TASK REQUIREMENTS:
1. Translate this sentence from the SLA policy guide into French: "The confirmation timestamp moves from the analyst's memory to a field on the record."
2. In the SLA policy guide, to whom is a breach of a High-severity finding routed?
3. Summarize the SLA policy guide in two sentences.

GIVEN TEXT:

━━━━━━━━━━

Why a Vulnerability Remediation SLA Policy Is More Than a Document

Most organisations have an SLA document somewhere. It is usually a one-pager that lists four severity tiers and four target windows, signed off by the security director in a previous quarter, and stored in a folder almost nobody opens during day-to-day work. The document is not the policy. The policy is the rule the team applies on every finding, the timestamp on the record, the breach behaviour that fires when the window passes, the exception that lands on a register with an expiry, and the evidence that holds up when the auditor reads the trail. Documents that nobody operates are the most common cause of SLA breach reports that nobody trusts; policies that nobody can find on the finding record are the most common cause of audit findings against vulnerability management programmes.

The shift from document to policy is what separates programmes that report defensible SLA compliance from programmes that report numbers nobody can reconcile. The shift is operational, not editorial. The SLA target moves from the PDF onto the finding record. The confirmation timestamp moves from the analyst's memory to a field on the record. The breach behaviour moves from a verbal escalation in chat to a written escalation on the activity log. The accepted-risk exception moves from a director's email to a register with an expiry and a review trigger. The reporting moves from a quarterly slide that gets rebuilt every cycle to a running view that reads from the same record the team operates on.

The remainder of this guide is the structure that supports the operational shift. Each section is a part of the policy that needs an explicit decision, a written rule, and an operating mechanism. Programmes that skip the sections tend to find the gap during the first audit; the programmes that work through them tend to find that the policy stops being a document and starts being a rhythm.

Severity Tiers and Target Windows

The first decision is the tier set. The defensible starting point is the CVSS band, calibrated against the asset tier list and the regulatory regime. CVSS gives an objective seed; the calibration produces a defensible target. Anchoring on CVSS alone produces a policy that is hard to defend on findings where exploitability, exposure, or asset criticality push the actual risk up or down the band.

Critical (CVSS 9.0 to 10.0): 7 days

Active exploitation risk, public exposure, or no compensating control in place. The clock runs through weekends and holidays. The breach behaviour is immediate escalation to the engagement lead and the named senior approver. Critical SLAs are the line PCI DSS, ISO 27001, and CISA KEV evidence packs read first.

High (CVSS 7.0 to 8.9): 30 days

Significant impact mitigated by a control, requires authentication, or sits behind internal exposure. The window aligns with a normal release cycle, so engineering can slot the fix into the next planned deployment rather than treating it as out-of-band. Breach routes to the application owner and the security lead together.

Medium (CVSS 4.0 to 6.9): 90 days

Material risk that can be addressed with normal release cadence. Tracked but does not interrupt the roadmap. Most remediation programmes ship medium fixes in batches; the SLA tier creates the deadline that keeps the batch from drifting into the next quarter.

Low (CVSS 0.1 to 3.9): 180 days

Hardening or hygiene items. Bundled into a remediation sprint or shipped as a side effect of other work. Low SLAs are the tier most likely to age silently because they rarely escalate; surfacing them on the queue keeps the long tail visible rather than buried.

Informational: best effort, no breach state

No directly exploitable risk. Tracked for context, often closed with an accepted-risk decision and a written rationale. Informational findings do not get a breach state, but they do get a review cadence so the queue does not fill with stale records.

━━━━━━━━━━

DATASET EXTRACT:

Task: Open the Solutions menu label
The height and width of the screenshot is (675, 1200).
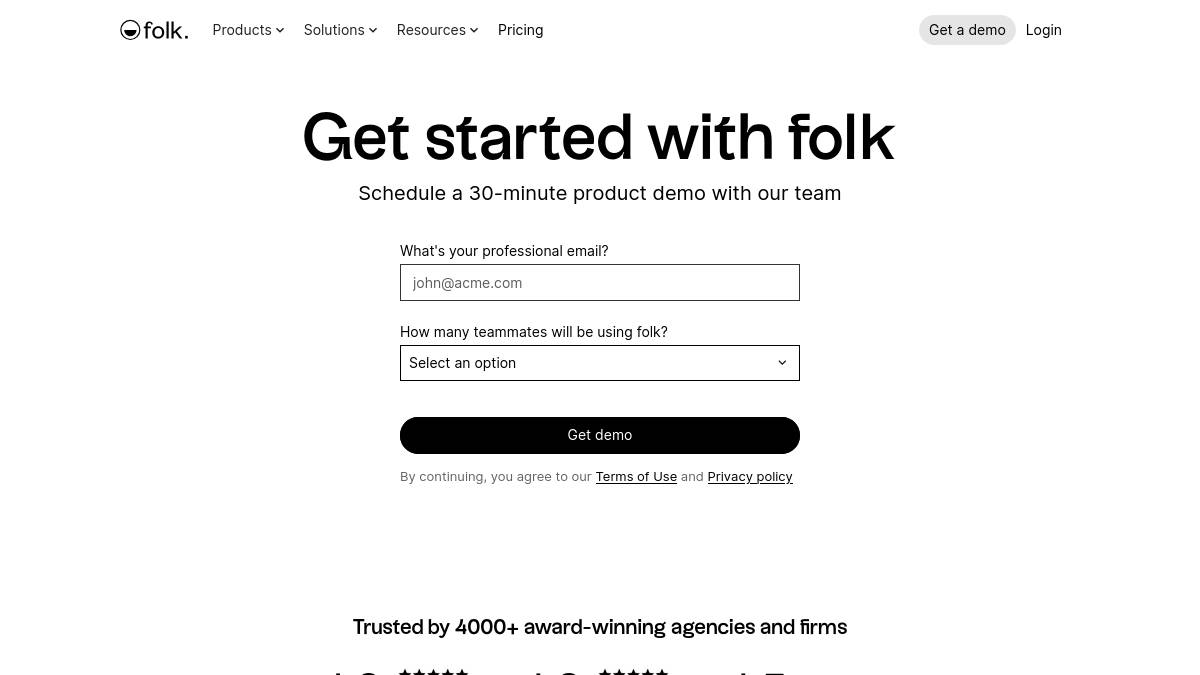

━━━━━━━━━━

RESPONSES TO THE EXERCISE:
1. L'horodatage de confirmation passe de la mémoire de l'analyste à un champ de l'enregistrement.

2. To the application owner and the security lead together.

3. A vulnerability remediation SLA policy is not the signed-off document but the rule, timestamp, breach behavior, exception register, and evidence applied to every finding record, and the shift from document to policy is operational rather than editorial. The policy begins with severity tiers seeded by CVSS bands and calibrated against the asset tier list and regulatory regime, with target windows of 7 days for Critical, 30 for High, 90 for Medium, 180 for Low, and best effort with no breach state for Informational findings.